The Knoxville of my growing up—the one where I’d see a “White Only” sign over the water fountain at Kresge’s five and dime—exists no more. That Knoxville, where I only saw white people when I went uptown with Mama to go to the bank and pay bills, is no more. That Knoxville is gone. Gone is that time when we could only go to Chilhowee Park on Thursdays—the day when White kids and their parents stayed away because Black kids and their parents were allowed in to ride the merry-go-round and the ferris wheel. Our place to swim--Edward Cothern Pool, the only place we could go swimming to cool down summer’s heat--is gone. So is The Gem Theater on Vine and Central, serving up second or third run Hollywood B movies to us Black kids who could only see movies there or in the balcony of the Bijou. All of those things have vanished. Time rolled in and rearranged things--as time always does.

Yes, like the old song said: Time brings about a change. Time merged the two Knoxvilles—one White and the other Black—into one. Time changed Knoxville, just as time changed Austin so many times. The 1952 Austin—the one I graduated from—is no more. Now there’s another called Austin-East High School. Which was supposed to school both Blacks and Whites. Supposed to.

Change is not always easy to swallow. But life is change.
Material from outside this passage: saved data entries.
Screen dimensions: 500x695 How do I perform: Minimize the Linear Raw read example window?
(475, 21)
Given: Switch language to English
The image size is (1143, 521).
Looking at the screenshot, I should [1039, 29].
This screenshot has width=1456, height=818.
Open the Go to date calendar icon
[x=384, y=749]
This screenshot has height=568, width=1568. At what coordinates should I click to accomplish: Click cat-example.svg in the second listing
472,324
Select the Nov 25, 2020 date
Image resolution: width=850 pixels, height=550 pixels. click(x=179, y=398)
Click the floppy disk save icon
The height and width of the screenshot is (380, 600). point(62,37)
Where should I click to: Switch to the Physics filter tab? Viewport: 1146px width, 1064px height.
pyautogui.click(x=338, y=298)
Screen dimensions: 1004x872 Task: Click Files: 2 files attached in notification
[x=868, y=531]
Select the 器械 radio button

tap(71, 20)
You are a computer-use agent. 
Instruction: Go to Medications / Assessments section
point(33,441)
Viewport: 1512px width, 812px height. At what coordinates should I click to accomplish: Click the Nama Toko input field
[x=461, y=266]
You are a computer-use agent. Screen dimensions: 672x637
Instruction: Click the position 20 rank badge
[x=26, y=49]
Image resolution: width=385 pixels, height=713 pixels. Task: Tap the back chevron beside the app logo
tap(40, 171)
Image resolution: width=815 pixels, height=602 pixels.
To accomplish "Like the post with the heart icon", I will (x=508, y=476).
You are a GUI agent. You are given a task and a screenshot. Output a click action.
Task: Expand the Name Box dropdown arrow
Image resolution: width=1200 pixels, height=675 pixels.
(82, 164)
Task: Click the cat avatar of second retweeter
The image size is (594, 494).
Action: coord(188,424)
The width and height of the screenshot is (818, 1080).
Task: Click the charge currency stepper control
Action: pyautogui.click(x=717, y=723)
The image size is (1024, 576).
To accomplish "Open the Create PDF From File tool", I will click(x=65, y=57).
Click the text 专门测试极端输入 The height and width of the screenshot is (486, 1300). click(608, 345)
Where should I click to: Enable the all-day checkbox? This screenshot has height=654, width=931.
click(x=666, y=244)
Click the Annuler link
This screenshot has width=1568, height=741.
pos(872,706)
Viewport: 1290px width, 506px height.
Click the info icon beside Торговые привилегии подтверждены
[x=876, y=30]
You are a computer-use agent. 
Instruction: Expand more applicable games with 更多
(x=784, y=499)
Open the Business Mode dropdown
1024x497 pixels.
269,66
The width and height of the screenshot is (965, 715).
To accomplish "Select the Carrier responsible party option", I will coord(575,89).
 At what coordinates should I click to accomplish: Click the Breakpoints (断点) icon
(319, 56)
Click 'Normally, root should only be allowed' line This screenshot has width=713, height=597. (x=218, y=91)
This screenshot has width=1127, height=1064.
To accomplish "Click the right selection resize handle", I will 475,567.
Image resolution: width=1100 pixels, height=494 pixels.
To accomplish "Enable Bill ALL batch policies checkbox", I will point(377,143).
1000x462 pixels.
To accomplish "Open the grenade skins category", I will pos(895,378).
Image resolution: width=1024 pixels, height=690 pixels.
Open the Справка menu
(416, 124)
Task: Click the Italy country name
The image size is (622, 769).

The city named the football field at Austin-East for Daddy while he was still alive. And I liked that. I like remembering Old Austin because that memory is part of what defines me. Austin's legacy is still around. And I like knowing that. It's good to know that there’s still an Austin around in Knoxville, Tennessee.

1 comment:

jazzzyboo said...

This blog is very descriptive and interesting. I enjoyed reading through it and being able to visualize all of the events occurring. Seeing Janice Tate and you marching behind the drum majorette and showing off how cute you girls looked gives me a good visualization of the event. I could also hear the marching band playing, their music and visualized the crowds of people cheering for the drum majorette while reading the blog. I also learned a little about your father being a coach for the high school football team, until the integration came along. What I enjoyed most of all of this blog was learning about how places change during time, and that life is change.